Your assignment: Please produce an exact transcription of the lines from the one containing "StevenAdams (440, 1126)" through the last line of the entries, leaving out every picture.

Items from a dataset:
========================================================================

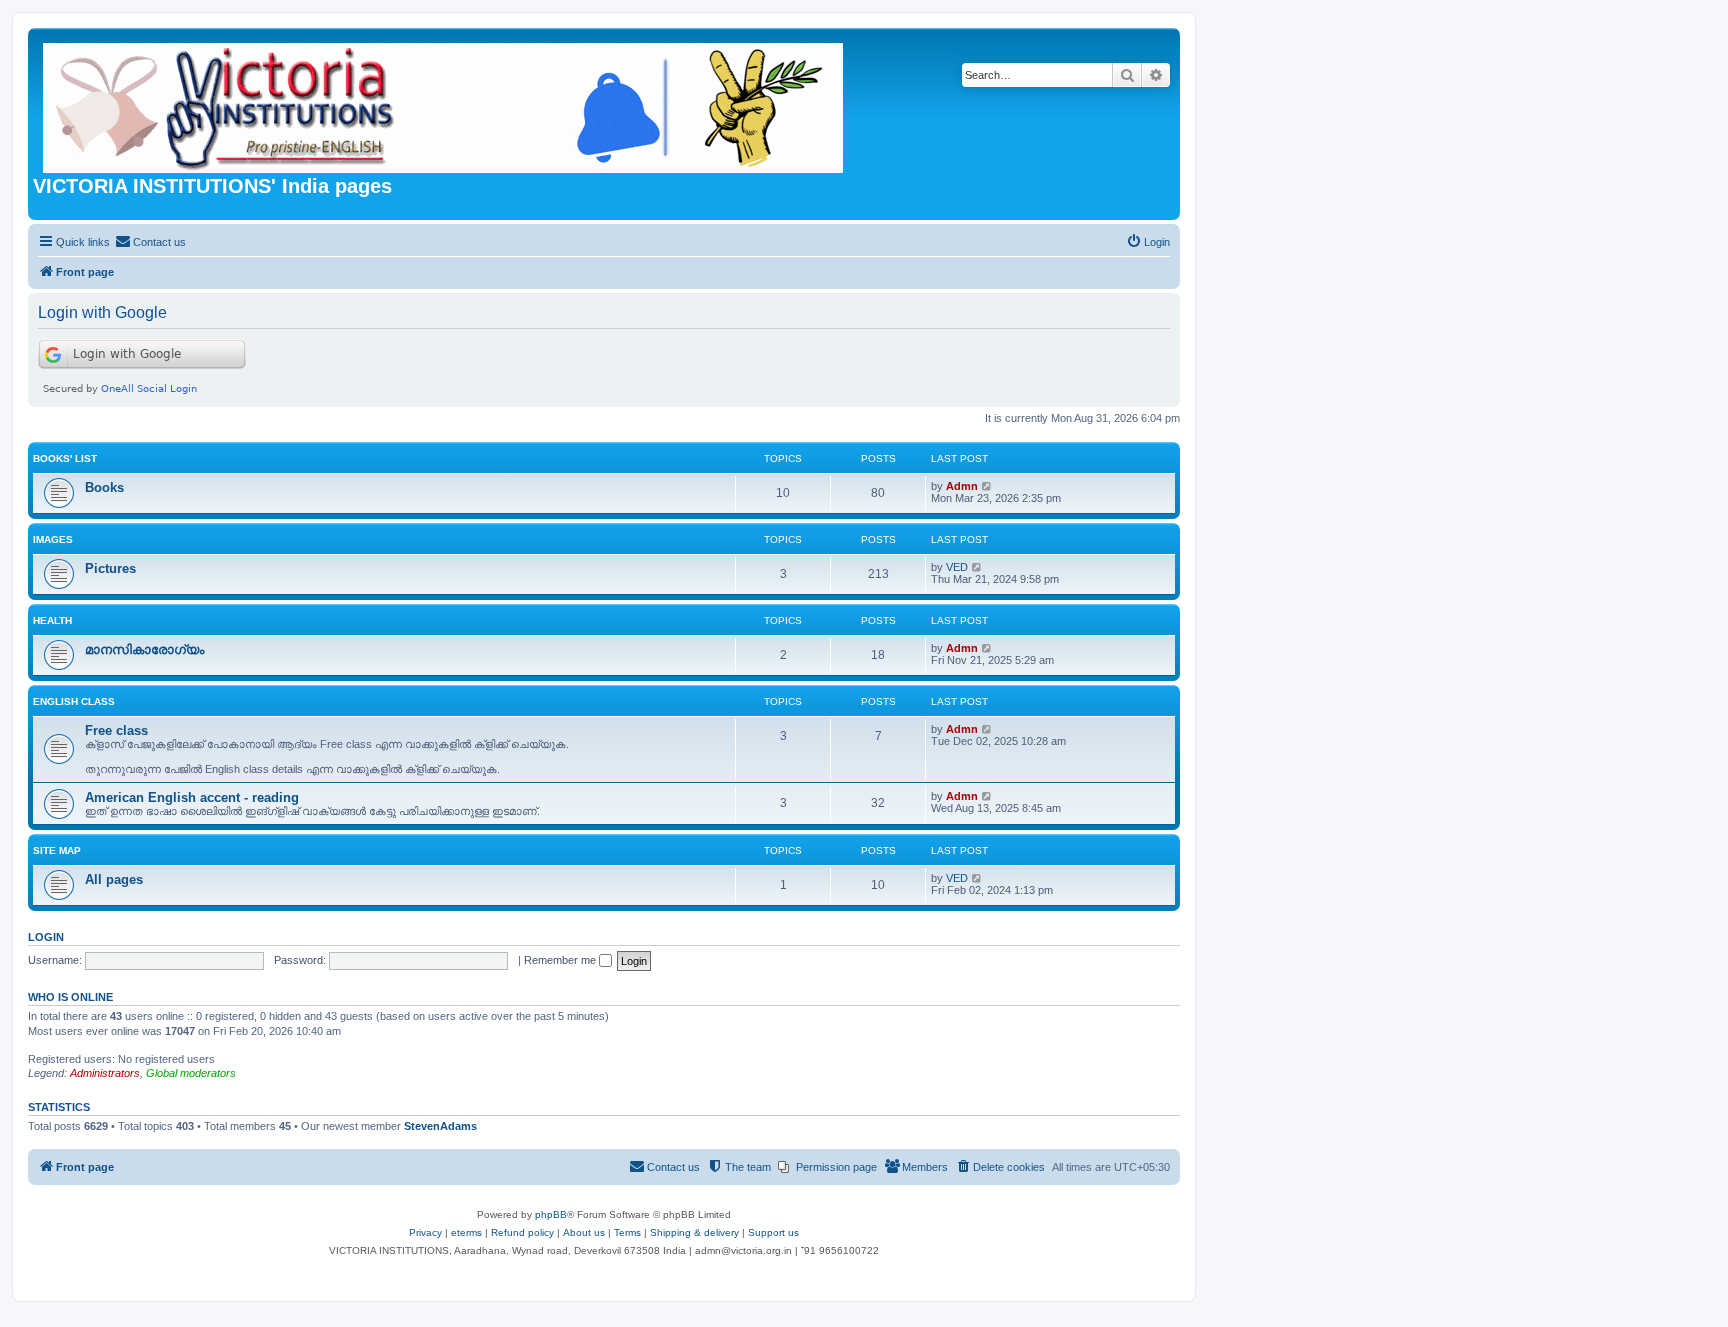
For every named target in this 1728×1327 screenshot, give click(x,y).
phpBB (551, 1214)
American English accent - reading (192, 797)
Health (52, 620)
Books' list (65, 458)
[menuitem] (150, 242)
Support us (773, 1232)
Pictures (110, 568)
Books (104, 487)
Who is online (70, 997)
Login (46, 937)
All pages (114, 879)
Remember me (561, 960)
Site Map (57, 850)
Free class (116, 730)
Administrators (105, 1073)
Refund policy (522, 1232)
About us (584, 1232)
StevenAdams (440, 1126)
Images (53, 539)
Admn (962, 486)
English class (74, 701)
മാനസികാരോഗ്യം (144, 649)
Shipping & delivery (694, 1232)
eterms (466, 1232)
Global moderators (191, 1073)
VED (957, 567)
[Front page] (444, 104)
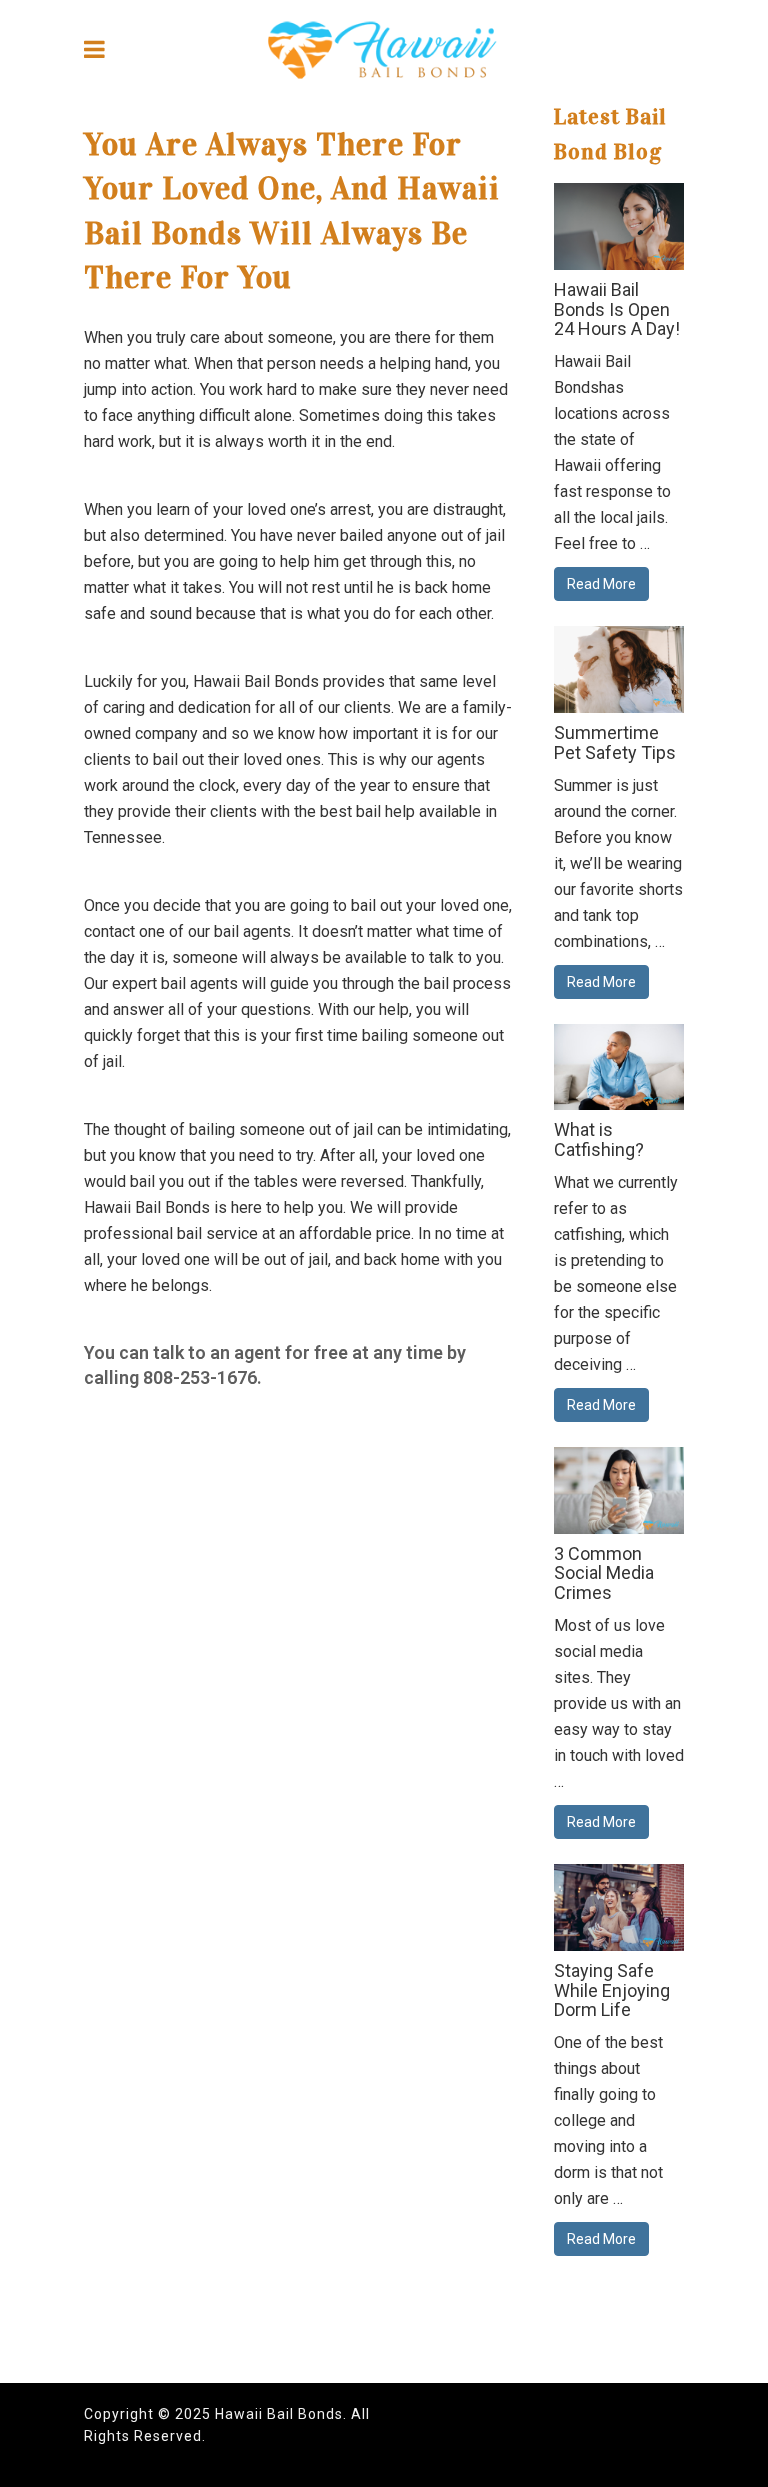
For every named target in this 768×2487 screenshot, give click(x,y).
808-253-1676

========================================================================

Exercise solution:
StevenAdams (440, 1126)
Images (53, 539)
Admn (962, 486)
English class (74, 701)
മാനസികാരോഗ്യം (144, 649)
Shipping & delivery (694, 1232)
eterms (466, 1232)
Global moderators (191, 1073)
VED (957, 567)
[Front page] (444, 104)
For every named target in this 768×2487 screenshot, give click(x,y).
808-253-1676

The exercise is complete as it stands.